TASK DETAILS »
Take the entries below and give them back exactly. Leave out nothing.

RECORDS FOR THIS TASK »
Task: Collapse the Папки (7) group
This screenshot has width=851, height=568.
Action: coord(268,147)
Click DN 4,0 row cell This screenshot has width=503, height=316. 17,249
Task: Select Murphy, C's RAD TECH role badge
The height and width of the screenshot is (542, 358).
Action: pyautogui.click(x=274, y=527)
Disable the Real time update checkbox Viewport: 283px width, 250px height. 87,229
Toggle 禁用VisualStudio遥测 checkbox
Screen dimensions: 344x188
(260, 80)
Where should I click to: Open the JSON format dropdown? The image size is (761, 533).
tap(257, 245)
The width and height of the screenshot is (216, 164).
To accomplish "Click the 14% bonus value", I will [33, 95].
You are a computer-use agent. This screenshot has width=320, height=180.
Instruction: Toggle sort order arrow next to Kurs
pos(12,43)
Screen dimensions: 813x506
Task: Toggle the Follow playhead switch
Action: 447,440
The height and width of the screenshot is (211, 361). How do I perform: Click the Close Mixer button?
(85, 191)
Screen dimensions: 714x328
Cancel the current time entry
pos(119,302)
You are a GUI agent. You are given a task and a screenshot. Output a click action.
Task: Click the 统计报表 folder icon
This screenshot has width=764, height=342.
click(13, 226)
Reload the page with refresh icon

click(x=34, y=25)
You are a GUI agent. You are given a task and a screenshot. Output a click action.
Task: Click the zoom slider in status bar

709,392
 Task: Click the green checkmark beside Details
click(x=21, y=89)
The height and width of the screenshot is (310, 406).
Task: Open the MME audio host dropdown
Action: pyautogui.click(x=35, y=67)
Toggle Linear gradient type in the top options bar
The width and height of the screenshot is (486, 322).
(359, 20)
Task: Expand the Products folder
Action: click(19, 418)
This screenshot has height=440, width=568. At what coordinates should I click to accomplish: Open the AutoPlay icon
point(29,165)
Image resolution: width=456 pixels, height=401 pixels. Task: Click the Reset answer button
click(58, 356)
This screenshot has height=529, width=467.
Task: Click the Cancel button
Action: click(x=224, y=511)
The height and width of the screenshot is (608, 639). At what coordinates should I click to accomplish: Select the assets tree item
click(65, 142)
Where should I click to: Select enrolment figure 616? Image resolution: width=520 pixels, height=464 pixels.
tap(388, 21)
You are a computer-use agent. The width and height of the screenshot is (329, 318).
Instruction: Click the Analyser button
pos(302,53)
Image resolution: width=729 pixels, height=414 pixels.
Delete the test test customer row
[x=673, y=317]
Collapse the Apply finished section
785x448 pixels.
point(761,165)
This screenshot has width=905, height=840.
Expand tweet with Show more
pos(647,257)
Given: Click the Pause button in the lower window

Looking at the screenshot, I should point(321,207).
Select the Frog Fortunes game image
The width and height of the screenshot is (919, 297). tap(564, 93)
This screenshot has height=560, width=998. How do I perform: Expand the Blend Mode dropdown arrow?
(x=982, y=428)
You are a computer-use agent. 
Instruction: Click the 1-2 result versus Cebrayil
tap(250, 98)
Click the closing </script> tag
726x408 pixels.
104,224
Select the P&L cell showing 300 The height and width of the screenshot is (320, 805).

RESULT BELOW »
Task: Collapse the Папки (7) group
This screenshot has width=851, height=568.
Action: coord(268,147)
Click DN 4,0 row cell This screenshot has width=503, height=316. 17,249
Task: Select Murphy, C's RAD TECH role badge
The height and width of the screenshot is (542, 358).
Action: pyautogui.click(x=274, y=527)
Disable the Real time update checkbox Viewport: 283px width, 250px height. 87,229
Toggle 禁用VisualStudio遥测 checkbox
Screen dimensions: 344x188
(260, 80)
Where should I click to: Open the JSON format dropdown? The image size is (761, 533).
tap(257, 245)
The width and height of the screenshot is (216, 164).
To accomplish "Click the 14% bonus value", I will [33, 95].
You are a computer-use agent. This screenshot has width=320, height=180.
Instruction: Toggle sort order arrow next to Kurs
pos(12,43)
Screen dimensions: 813x506
Task: Toggle the Follow playhead switch
Action: 447,440
The height and width of the screenshot is (211, 361). How do I perform: Click the Close Mixer button?
(85, 191)
Screen dimensions: 714x328
Cancel the current time entry
pos(119,302)
You are a GUI agent. You are given a task and a screenshot. Output a click action.
Task: Click the 统计报表 folder icon
This screenshot has width=764, height=342.
click(13, 226)
Reload the page with refresh icon

click(x=34, y=25)
You are a GUI agent. You are given a task and a screenshot. Output a click action.
Task: Click the zoom slider in status bar

709,392
 Task: Click the green checkmark beside Details
click(x=21, y=89)
The height and width of the screenshot is (310, 406).
Task: Open the MME audio host dropdown
Action: pyautogui.click(x=35, y=67)
Toggle Linear gradient type in the top options bar
The width and height of the screenshot is (486, 322).
(359, 20)
Task: Expand the Products folder
Action: click(19, 418)
This screenshot has height=440, width=568. At what coordinates should I click to accomplish: Open the AutoPlay icon
point(29,165)
Image resolution: width=456 pixels, height=401 pixels. Task: Click the Reset answer button
click(58, 356)
This screenshot has height=529, width=467.
Task: Click the Cancel button
Action: click(x=224, y=511)
The height and width of the screenshot is (608, 639). At what coordinates should I click to accomplish: Select the assets tree item
click(65, 142)
Where should I click to: Select enrolment figure 616? Image resolution: width=520 pixels, height=464 pixels.
tap(388, 21)
You are a computer-use agent. The width and height of the screenshot is (329, 318).
Instruction: Click the Analyser button
pos(302,53)
Image resolution: width=729 pixels, height=414 pixels.
Delete the test test customer row
[x=673, y=317]
Collapse the Apply finished section
785x448 pixels.
point(761,165)
This screenshot has width=905, height=840.
Expand tweet with Show more
pos(647,257)
Given: Click the Pause button in the lower window

Looking at the screenshot, I should point(321,207).
Select the Frog Fortunes game image
The width and height of the screenshot is (919, 297). tap(564, 93)
This screenshot has height=560, width=998. How do I perform: Expand the Blend Mode dropdown arrow?
(x=982, y=428)
You are a computer-use agent. 
Instruction: Click the 1-2 result versus Cebrayil
tap(250, 98)
Click the closing </script> tag
726x408 pixels.
104,224
Select the P&L cell showing 300 The height and width of the screenshot is (320, 805).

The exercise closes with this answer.